Molecular level design is crucial for the development of new, more efficient electrochemical interfaces for a wide range of industrial and environmental applications. In particular, selective separations remain one of the most important processes in the chemical and biochemical industries, and are crucial for water purification and environmental remediation. Thermal and pressure-based systems can incur high energetic costs, while adsorption technologies often require harmful solvents and regenerants. Despite the great interest in electrochemical systems for energy storage and electrocatalysis, a lack of molecular selectivity and the relatively narrow range of materials chemistry have limited their applications in separations science.

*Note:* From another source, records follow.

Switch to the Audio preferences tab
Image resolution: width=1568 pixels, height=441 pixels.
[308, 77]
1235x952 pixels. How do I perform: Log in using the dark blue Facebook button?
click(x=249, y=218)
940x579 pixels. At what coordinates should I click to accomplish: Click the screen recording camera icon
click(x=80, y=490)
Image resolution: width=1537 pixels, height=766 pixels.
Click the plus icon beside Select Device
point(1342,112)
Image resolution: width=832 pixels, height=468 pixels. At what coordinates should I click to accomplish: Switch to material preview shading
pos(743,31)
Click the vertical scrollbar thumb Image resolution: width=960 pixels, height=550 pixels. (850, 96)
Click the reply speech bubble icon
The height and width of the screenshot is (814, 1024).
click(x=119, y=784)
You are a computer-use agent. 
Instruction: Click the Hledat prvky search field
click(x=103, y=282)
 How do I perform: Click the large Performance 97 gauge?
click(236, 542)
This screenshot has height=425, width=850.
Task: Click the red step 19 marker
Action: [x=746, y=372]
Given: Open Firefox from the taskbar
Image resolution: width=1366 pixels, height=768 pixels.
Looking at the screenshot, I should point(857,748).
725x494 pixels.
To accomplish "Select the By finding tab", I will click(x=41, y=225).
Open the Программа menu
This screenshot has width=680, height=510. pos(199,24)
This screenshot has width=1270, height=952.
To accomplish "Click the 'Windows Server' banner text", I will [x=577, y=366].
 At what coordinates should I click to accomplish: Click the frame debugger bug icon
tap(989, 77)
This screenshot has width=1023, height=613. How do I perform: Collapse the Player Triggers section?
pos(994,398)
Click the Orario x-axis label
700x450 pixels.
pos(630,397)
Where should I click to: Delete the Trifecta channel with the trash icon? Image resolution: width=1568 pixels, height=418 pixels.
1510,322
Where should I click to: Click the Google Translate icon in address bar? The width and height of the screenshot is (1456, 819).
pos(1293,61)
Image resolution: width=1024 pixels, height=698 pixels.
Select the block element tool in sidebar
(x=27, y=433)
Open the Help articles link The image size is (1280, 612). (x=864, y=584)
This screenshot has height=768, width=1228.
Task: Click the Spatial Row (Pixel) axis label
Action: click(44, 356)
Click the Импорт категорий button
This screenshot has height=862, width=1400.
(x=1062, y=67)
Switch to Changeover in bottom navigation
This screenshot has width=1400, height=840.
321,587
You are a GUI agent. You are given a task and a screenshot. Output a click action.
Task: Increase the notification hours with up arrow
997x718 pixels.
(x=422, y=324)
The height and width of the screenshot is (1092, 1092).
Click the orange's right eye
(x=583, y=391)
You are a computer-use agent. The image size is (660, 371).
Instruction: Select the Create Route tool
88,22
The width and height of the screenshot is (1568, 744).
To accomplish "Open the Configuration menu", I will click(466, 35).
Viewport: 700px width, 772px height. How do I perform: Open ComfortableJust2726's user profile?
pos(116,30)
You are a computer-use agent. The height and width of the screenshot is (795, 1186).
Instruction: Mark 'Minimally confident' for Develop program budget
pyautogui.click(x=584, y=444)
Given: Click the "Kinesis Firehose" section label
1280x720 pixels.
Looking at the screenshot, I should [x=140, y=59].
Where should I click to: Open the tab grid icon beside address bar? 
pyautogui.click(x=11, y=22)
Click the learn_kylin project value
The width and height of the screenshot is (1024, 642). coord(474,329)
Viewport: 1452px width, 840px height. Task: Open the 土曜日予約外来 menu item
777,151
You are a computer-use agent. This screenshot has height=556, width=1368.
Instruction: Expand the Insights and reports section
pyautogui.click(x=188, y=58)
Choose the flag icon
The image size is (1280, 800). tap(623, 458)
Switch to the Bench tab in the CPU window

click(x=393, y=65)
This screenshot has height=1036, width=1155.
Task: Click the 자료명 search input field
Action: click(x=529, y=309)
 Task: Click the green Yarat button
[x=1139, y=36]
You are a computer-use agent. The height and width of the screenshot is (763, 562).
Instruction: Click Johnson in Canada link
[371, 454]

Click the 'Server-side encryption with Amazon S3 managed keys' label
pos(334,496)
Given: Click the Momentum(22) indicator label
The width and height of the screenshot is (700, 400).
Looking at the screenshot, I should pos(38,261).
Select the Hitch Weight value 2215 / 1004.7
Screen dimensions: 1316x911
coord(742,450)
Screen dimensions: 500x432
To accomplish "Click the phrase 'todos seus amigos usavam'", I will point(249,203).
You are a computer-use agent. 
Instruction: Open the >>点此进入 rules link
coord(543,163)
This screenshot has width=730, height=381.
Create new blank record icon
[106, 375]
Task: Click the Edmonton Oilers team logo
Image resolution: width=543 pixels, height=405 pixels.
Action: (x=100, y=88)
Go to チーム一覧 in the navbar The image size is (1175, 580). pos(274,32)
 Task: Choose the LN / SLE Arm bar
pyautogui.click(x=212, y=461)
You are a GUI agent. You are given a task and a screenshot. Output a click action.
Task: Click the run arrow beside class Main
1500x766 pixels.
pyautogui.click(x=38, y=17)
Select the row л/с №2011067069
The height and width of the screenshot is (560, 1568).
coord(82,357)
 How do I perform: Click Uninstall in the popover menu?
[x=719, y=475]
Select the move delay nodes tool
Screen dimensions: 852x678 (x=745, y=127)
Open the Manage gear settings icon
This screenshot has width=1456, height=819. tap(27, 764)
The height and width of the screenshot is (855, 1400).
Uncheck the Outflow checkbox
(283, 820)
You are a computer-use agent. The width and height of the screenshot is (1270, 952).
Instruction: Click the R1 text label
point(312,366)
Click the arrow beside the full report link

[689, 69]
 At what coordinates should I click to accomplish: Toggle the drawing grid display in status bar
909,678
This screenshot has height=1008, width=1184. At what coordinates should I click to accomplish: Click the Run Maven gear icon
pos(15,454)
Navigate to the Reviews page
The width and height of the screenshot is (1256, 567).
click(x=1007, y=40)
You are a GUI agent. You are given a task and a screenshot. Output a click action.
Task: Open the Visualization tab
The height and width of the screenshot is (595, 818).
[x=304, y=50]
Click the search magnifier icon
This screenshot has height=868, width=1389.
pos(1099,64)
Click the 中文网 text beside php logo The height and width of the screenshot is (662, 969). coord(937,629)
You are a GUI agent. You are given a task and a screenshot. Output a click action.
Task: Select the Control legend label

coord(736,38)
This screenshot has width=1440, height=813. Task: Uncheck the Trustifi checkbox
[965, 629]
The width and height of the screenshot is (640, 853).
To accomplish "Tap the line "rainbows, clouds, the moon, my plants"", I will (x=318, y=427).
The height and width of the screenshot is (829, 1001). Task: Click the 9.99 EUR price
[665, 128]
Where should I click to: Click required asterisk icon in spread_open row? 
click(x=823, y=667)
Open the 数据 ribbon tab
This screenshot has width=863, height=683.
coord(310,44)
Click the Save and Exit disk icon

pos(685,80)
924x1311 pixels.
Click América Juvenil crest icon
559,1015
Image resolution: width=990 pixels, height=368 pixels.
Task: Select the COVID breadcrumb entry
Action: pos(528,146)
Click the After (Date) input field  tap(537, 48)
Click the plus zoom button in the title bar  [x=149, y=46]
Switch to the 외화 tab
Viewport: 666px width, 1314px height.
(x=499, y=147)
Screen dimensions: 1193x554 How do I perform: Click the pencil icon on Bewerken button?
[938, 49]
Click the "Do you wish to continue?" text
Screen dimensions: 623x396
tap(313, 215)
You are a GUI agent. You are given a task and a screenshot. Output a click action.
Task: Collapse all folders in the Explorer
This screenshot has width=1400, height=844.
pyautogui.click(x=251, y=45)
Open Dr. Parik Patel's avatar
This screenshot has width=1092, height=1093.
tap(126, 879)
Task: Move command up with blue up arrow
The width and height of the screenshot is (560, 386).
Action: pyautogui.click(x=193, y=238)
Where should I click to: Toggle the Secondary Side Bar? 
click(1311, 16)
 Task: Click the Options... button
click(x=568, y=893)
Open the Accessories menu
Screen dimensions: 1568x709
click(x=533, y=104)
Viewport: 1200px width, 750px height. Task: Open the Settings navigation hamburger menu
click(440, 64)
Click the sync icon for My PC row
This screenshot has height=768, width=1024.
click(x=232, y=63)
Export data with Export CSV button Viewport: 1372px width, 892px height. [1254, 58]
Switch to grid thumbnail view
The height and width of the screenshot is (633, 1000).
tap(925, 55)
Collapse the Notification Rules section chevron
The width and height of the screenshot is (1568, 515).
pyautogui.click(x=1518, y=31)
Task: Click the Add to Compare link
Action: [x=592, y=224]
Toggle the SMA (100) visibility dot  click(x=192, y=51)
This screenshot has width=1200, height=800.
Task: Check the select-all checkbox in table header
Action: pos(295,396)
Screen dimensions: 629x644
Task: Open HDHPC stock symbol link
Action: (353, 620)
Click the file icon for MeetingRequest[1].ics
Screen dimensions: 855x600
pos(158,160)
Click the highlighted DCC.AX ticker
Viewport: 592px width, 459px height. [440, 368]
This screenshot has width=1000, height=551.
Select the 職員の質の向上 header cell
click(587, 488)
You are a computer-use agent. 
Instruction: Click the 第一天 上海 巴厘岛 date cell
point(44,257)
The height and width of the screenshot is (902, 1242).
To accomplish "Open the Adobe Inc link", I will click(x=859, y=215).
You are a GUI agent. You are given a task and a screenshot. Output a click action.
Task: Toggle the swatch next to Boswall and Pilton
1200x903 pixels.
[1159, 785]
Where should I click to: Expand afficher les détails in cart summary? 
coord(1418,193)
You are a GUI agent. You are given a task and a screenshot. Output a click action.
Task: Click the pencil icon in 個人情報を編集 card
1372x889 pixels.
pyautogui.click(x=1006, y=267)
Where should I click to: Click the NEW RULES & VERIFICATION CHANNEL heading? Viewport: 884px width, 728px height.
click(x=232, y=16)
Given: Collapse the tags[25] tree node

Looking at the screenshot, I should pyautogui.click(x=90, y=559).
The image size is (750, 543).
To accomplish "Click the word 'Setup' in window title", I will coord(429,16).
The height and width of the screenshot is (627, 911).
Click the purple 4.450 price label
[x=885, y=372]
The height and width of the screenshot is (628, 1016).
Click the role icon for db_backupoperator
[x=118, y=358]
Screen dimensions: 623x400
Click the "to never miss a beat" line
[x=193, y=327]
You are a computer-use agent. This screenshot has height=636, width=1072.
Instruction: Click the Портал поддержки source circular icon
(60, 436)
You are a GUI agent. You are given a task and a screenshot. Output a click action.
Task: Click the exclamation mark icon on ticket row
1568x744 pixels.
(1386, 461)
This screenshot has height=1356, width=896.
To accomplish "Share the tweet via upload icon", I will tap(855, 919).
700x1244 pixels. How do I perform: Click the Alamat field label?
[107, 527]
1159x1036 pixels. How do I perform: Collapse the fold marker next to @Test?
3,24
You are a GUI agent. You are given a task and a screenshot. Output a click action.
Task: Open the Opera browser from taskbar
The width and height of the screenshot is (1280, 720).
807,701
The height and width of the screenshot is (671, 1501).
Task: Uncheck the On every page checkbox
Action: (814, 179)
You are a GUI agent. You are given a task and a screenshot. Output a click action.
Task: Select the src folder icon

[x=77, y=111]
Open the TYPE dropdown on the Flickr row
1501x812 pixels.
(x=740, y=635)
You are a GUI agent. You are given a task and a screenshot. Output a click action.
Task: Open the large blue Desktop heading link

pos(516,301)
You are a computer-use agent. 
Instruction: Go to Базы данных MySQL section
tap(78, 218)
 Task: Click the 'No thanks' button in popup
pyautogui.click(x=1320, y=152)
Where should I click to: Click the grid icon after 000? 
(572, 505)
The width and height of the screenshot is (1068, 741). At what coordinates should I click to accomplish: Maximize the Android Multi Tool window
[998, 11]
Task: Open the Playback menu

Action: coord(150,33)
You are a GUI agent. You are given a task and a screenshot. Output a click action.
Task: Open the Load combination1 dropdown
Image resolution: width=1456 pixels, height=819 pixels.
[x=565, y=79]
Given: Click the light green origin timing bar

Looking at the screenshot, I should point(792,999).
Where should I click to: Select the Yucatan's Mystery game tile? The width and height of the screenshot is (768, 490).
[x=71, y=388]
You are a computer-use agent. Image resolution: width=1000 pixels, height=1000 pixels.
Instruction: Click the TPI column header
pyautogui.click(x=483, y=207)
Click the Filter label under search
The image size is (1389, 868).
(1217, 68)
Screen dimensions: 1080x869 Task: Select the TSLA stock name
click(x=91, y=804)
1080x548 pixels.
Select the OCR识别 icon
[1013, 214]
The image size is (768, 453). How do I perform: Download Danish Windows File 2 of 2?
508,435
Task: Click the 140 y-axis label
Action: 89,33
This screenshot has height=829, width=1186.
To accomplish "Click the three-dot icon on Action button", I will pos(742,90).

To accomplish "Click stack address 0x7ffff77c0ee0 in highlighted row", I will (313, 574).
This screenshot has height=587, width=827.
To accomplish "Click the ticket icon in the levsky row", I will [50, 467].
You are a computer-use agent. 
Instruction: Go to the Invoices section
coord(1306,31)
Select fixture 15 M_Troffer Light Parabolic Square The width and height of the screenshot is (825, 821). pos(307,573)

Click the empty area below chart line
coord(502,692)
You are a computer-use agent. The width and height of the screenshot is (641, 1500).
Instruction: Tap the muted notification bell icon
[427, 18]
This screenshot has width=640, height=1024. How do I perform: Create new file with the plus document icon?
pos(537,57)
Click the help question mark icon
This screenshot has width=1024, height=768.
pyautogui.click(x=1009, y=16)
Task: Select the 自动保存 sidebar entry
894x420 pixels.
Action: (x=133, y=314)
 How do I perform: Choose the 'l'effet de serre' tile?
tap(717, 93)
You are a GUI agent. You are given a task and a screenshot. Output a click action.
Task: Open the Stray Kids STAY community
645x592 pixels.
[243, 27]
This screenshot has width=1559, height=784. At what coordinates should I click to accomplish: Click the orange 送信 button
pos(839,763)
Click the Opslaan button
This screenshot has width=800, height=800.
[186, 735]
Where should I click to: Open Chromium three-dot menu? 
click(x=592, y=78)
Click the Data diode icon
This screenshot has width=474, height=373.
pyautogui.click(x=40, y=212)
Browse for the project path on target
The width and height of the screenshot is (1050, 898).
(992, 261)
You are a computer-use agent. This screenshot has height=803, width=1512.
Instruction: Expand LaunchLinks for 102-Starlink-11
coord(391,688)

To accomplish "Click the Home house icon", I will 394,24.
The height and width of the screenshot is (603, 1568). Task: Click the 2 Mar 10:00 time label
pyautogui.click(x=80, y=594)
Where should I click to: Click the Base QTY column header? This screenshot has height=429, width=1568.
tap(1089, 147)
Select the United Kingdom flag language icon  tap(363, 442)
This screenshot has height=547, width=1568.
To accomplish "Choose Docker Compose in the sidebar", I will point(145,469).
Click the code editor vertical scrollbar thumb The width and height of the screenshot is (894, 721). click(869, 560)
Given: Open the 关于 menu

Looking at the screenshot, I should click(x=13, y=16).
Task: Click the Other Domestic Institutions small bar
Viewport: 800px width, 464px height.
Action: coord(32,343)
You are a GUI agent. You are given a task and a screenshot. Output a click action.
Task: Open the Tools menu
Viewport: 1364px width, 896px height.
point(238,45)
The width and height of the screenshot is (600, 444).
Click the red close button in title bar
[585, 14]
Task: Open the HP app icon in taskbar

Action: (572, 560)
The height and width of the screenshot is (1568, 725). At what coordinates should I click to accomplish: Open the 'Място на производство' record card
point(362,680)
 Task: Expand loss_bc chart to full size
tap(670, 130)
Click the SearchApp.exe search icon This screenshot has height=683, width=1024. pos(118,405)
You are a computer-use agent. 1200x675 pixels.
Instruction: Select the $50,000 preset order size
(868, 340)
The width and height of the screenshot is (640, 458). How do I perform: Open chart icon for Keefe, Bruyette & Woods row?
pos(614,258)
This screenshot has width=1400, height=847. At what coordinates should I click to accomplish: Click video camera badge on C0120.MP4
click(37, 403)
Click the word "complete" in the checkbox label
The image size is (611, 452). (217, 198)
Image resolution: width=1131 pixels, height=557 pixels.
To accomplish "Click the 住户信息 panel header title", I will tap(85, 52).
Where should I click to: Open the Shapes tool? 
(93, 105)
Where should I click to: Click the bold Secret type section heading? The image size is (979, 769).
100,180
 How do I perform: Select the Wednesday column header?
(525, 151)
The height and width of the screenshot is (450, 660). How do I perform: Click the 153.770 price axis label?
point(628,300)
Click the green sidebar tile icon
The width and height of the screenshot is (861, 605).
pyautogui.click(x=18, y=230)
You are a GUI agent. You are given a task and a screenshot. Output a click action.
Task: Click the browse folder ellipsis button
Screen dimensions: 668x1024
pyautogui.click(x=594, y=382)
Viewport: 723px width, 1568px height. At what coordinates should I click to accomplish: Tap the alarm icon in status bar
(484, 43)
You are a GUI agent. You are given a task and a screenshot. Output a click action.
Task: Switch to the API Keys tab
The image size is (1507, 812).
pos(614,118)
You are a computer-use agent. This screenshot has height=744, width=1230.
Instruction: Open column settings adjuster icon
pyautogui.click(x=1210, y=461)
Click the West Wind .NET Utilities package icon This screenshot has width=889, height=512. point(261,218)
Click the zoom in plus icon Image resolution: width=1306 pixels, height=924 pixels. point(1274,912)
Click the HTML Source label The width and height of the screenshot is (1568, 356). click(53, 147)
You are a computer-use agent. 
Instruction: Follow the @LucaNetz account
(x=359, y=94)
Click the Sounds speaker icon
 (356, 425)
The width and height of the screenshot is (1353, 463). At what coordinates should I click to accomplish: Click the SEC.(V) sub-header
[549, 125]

Redox-functionalized electrode materials offer an attractive platform for performing selective electrochemical separations. Organometallics, metallopolymers and associated metal-organic complexes offer a wealth in flexibility in terms of metal/ligand design, and control of electronic properties. First, the development of a range of redox-active metallopolymer electrodes is presented, with specific interactions towards micropollutant anions of concern [1-2]. The underlying intermolecular mechanisms are then unraveled by a combination of electronic structure calculations and spectroscopy, and leveraged for fine chemical separations. Second, the capabilities of redox-electrodes are leveraged towards not only selective capture, but tandem environmental transformation of emerging contaminants and heavy metal pollutants, as a pathway towards process intensification through electrification. Chromium and arsenic oxyanions are separated selectively in the presence of excess competing ions, and down to 10-100 ppb concentrations, based on differential charge-transfer interactions [3]. The integrated capture and electro-reduction of chromium was enabled based on a judicious choice of operating voltage windows, and consideration of thermodynamic partitioning of the transition metal elements.

From a fundamental perspective, these concepts point towards an emerging direction in electrochemical interface design – by superimposing properly tuned chemical interactions, we can reach beyond double-layer effects and achieve unprecedented molecular selectivity. From a practical perspective, electrochemically-responsive materials are expected to provide a sustainable and energy-efficient platform for sustainable separations and environmental remediation.

References.

[1] X. Su, et al, “Anion-selective redox electrodes: electrochemically-mediated separation with organometallic interfaces,” Advanced Functional Materials. 2016, 26(20), 3394-3404.

[2] X. Su, et al, “Asymmetric Faradaic systems for selective electrochemical separations,” Energy & Environmental Science, 2017, 10, 1272-1283.

[3] X. Su, et al. “Electrochemically-mediated selective capture of heavy metal oxyanions chromium and arsenic from water,” Nature Communications, 2018, 9, 4701.